Appendix - Preprocess and Input Configuration

Preprocess.py¶

Since different network models might require different pre-processing methods, in order to minimize the loss of accuracy during network conversion, the same image pre-processing method as the one employed for training should be used. Besides, for each pre-processing method, a Python file should be compiled independently. To compile the image pre-processing file, configure the image processing function (function name not limited), and return the image data in np.array format. The function should contain two parameters:

• Image path

• Normalization flag (norm = True)

The normalization flag is used to distinguish whether the network model is a floating-point model, because in the floating-point network model phase, the normalization of the image needs to be processed before the image is sent to the network. However, since fixed-point network models and offline network models already include the configuration information of the input_config.ini file, and can therefore normalize the image data by themselves, no normalization is required of the network model data fed to the network. This is the same as the method by which the network model data is processed on SigmaStar hardware.

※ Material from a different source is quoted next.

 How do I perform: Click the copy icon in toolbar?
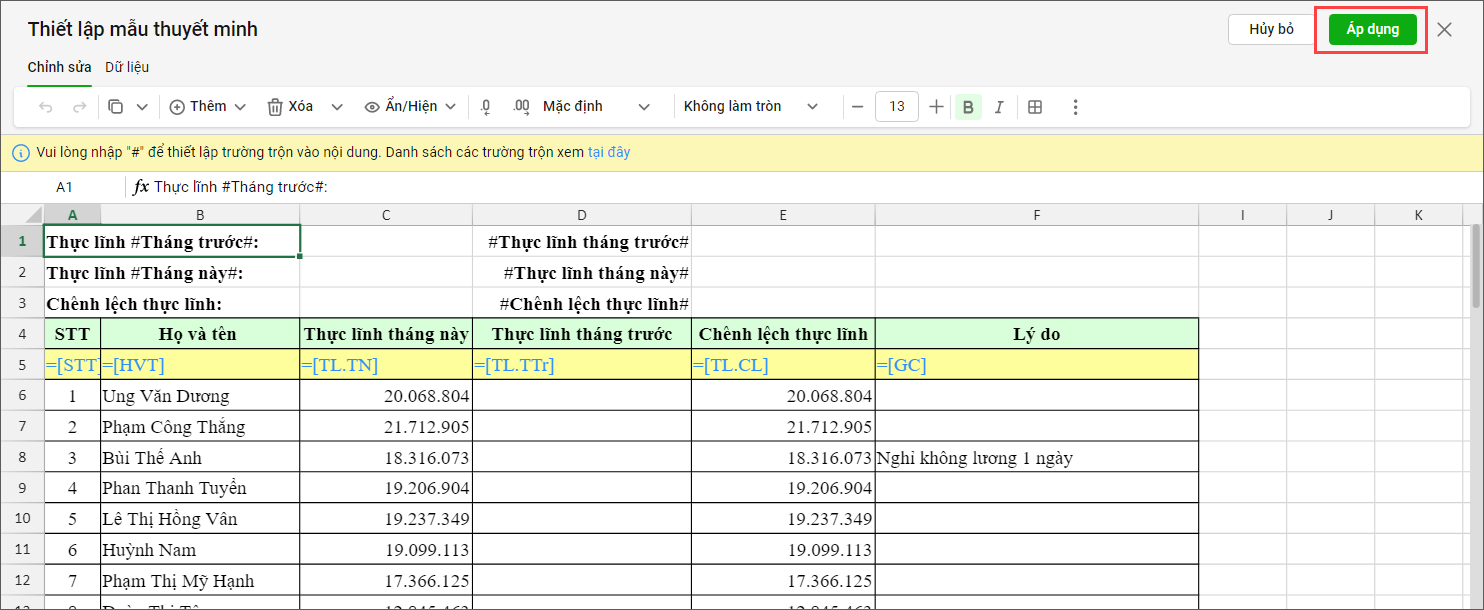pyautogui.click(x=116, y=107)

The compilation of the pre-processing file might be different depending on the configuration of the training_input_formats and input_formats in input_config.ini. Here are some examples.

Case 1: training_input_formats and input_formats are both RGB or BGR¶

The model converted on PC and the preprocess.py exemplified by the simulation model are as follows.
If each channel has a different std_value, you need to divide the corresponding channel by the std_value, e.g. std= [57.375, 57.12, 58.395]. Meanwhile, the std_value in input_config.ini that corresponds to each channel should be separated by a colon (:), and arranged in RGB order.

import cv2
import numpy as np

def get_image(img_path, resizeH=224, resizeW=224, norm=True, meanB=103.53, meanG=116.28, meanR=123.68, std=57.375, rgb=False, nchw=False):
    img = cv2.imread(img_path)
    if img is None:
        raise FileNotFoundError('No such image: {}'.format(img_path))

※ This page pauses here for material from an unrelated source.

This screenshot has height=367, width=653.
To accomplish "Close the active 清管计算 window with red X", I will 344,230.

    img_norm = cv2.resize(img, (resizeW, resizeH), interpolation=cv2.INTER_LINEAR)

    if norm:
        img_norm = (img_norm - [meanB, meanG, meanR]) / std
        img_norm = img_norm.astype('float32')
    else:
        img_norm = np.round(img_norm).astype('uint8')

    if rgb:
        img_norm = cv2.cvtColor(img_norm, cv2.COLOR_BGR2RGB)

    if nchw:
        img_norm = np.transpose(img_norm, axes=(2, 0, 1))

    return np.expand_dims(img_norm, 0)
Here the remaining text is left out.